══ Data supplied ══

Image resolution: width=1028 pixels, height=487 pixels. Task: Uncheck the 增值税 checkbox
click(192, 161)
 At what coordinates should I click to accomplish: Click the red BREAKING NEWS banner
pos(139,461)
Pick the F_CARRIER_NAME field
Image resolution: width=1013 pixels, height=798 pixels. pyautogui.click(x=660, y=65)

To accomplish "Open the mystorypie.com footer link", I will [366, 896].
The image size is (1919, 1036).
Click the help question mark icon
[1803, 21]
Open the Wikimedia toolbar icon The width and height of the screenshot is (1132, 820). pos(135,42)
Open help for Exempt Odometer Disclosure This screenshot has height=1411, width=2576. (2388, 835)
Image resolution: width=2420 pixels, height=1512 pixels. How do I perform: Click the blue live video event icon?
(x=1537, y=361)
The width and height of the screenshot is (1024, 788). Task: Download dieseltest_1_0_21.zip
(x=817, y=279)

═══

Work instruction: Look through the entries above; find each line with the word "Open" and copy it.

Result:
To accomplish "Open the mystorypie.com footer link", I will [366, 896].
Open the Wikimedia toolbar icon The width and height of the screenshot is (1132, 820). pos(135,42)
Open help for Exempt Odometer Disclosure This screenshot has height=1411, width=2576. (2388, 835)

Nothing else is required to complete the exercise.